Tutti sostennero che i promotori del referendum avevano perso. Si discusse se ci si aspettava che perdessero in maniera così forte oppure no. Non era questione se gli italiani si fossero espressi o no ma quanto gli italiani si erano espressi, e molto chiaramente, contro.
Ora diciamo le cose come stanno. Il centrosinistra fa sempre così. Quando ha un problema al suo interno lo trasforma subito in un problema del Paese. Tenere tutti insieme prevale su tutto e tutti. Piero Fassino sa di avere un grande problema all'interno della maggioranza.
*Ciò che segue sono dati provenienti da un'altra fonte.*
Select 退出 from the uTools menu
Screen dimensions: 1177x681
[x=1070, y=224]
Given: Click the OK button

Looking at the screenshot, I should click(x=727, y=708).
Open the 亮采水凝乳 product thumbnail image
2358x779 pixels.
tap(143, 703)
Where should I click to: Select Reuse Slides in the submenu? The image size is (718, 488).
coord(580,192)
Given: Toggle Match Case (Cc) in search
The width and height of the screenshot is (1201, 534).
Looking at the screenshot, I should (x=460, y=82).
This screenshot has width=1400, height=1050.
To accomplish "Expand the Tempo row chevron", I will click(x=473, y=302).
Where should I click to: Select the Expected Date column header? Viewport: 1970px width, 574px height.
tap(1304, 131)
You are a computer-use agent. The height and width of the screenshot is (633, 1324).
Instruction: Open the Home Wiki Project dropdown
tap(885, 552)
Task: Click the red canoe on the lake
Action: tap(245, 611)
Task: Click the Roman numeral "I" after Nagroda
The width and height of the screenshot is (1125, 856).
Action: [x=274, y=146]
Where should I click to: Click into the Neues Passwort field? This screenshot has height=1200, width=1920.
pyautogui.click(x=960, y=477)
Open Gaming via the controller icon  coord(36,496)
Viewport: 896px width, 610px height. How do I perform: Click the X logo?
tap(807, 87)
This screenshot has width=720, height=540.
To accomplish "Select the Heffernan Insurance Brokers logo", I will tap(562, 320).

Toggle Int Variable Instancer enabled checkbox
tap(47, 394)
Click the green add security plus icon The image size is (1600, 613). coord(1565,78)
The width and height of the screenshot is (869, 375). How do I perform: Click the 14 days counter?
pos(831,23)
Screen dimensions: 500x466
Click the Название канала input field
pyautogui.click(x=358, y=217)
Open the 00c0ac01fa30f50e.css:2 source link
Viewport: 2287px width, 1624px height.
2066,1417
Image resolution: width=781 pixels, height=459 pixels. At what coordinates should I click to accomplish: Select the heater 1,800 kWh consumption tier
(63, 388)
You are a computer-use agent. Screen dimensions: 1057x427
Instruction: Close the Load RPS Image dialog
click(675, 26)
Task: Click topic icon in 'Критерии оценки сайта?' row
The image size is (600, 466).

I cattolici della Margherita hanno firmato un manifesto sulle questioni etiche e il segretario dei Ds, con molti altri del centrosinistra, non ha gradito. In altre parole: non sono d'accordo tra di loro e non sanno come uscirne perché su alcune questioni etiche i cattolici della Margherita si sono già espressi con chiarezza. Non è che discutendo si arrivi ad una maggiore chiarezza. Quella per loro è vita e non si tocca.
E allora l'ottimo Fassino che fa? Non trova di meglio da fare che mettere in dubbio la volontà degli italiani. Non si è capito bene cosa volesse dire quel quasi 80% tra non votanti e voti espressi. Quanto ci vuole, onorevole Fassino, per essere sicuri? Come si fa ad affermare cose del genere quando sostengono, lui e compagni, di avere vinto chiaramente con lo 0,6 per mille di voti in più alle elezioni politiche?
Che Fassino, lo ripetiamo, abbia problemi interni all’Unione sulle questioni etiche ci è noto. Non sono i soli, del resto. Sulla festa del 2 giugno, un problema che riguarda alcune componenti del centrosinistra, si è visto quel che è successo. Bertinotti s'era messo la spilla della pace mentre suoi commilitoni erano in un'altra parte di Roma a fare una festa alternativa. Problemi di parte che cadono sulle spalle di tutti. Un pezzo della maggioranza sta mettendo a rischio la realizzazione della Tav: per i problemi loro si crea un problema all'Italia e all'Unione Europea. Ora la questione della fecondazione assistita.
Riepilogando. La volontà degli italiani fu chiarissima. I promotori del referendum, tra cui Fassino, furono sconfitti pesantemente. Tutte le leggi possono essere migliorate e possono essere cambiate. L'importante, se lo si vuole fare (legittimamente), è assumersene la responsabilità politica e non invocare la volontà degli italiani che, in questo caso, non pare proprio avere niente a che fare con quella dell'onorevole Piero Fassino.